I've wanted a Toyota Prius, well... forever. However, now that we are ready to buy, my husband is deeply concerned about "that stuff about Toyotas not stopping." Your old "Toyotaphobia" article was helpful. Has anything changed that would justify his fear?
His fears are real. His fears are understandable. His fears are not justified.
News reports about Toyota unintended acceleration incidents always used the most dramatic and sad examples. The report I saw included the actual recording of the 911 call of a desperate man who could not stop his speeding Toyota. His helpless pleas suddenly turned silent. Then photos of the actual crash scene where that man was killed filled the screen. This kind of imagery is powerful, sensational and hard to shake off. It made the horror that the victim experienced feel tangible. It certainly made me think about the "what if" I or someone I loved were to face such a horrifying situation from behind the steering wheel of a flawed Toyota.
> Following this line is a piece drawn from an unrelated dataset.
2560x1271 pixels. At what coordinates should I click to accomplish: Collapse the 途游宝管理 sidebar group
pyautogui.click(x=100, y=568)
Traumatic events on television can become frozen in our mind. Yes, that horrific story still reverberates in my mind; but I know the truth and I have perspective. I would gladly own and drive a new Toyota Prius. It would not undermine my enjoyment of that car in the least. I would drive it without fear, much as I would fly to New York in spite of what happened on 9/11, or take Tylenol without fear in spite of what happened years ago when someone caused the tainted Tylenol scare.
My confidence is in large part reinforced by looking at the number of Toyotas involved in fatal accidents caused by unintended acceleration. During the decade starting January of 2000, there were a total of 35 deaths attributed to unintended acceleration. During the same decade, Toyota sold roughly 20.5 million vehicles in the U.S. That means the odds of dying from unintended acceleration is around 35-in-20.5 million. Therefore, I am no more fearful of being killed in a Toyota unintended acceleration incident than I am about the 1-in-1,000,000 chance of dying in a bathtub accident.
However, I also understand fear, and know that rational reflection on statistics cannot always serve to quickly relieve irrational fears.
Prior to 1975, any discussion about the odds of being killed by a shark would not have lasted long. As a kid who grew up close to the ocean, I never thought too much about a shark attack at the beach we would often visit. Growing up, I cannot recall any reason to ask what the odds were of my being killed by a shark (which someone says is a 1-in-11.5 million risk). A trip to the beach was pretty carefree, a great way to spend a summer's day. I have great memories of playing in the sand and jumping in the water as a child, as well as body surfing and general horse-play as a teenager. Fatality issues and statistics did not become relevant to me until I was 20 years old in 1975.
It was the summer of 1975 that I saw the movie Jaws. Things were shown that I never thought possible (which is what Spielberg is good at), but seeing it made the terror more plausible. From that point on, I would visit the beach with a reoriented imagination. My normal carefree attitude was gone. The possibility that a hungry, vicious and evil shark lurked just beneath the surface of the water was now on my mind.
My fear was real. My fear was understandable. My fear was unjustified.
It took quite a while, but I was able to get over my phobia. Growing older, the statistical improbability of a fatal shark attack became more meaningful. I also learned that the vicious and evil "great white" portrayed by Steven Spielberg was a gross misrepresentation of the true nature and habits of that creature.
I don't think that the Toyota Prius poses any serious danger from unintended acceleration. I sincerely hope that your husband will come around and allow you to enjoy the car you've longed for.
I would remind your husband that if he were to live life trying to avoid all of the improbable causes of death that were around a 35-in-20.5 million risk or greater, he would probably be paralyzed in fear of things he now takes for granted as "safe".
Personally, dwelling on the possibility of unintended acceleration, or any other improbable cause of death, would stop me from doing many things that I view as necessary, and rob me of many joys that make life worth living.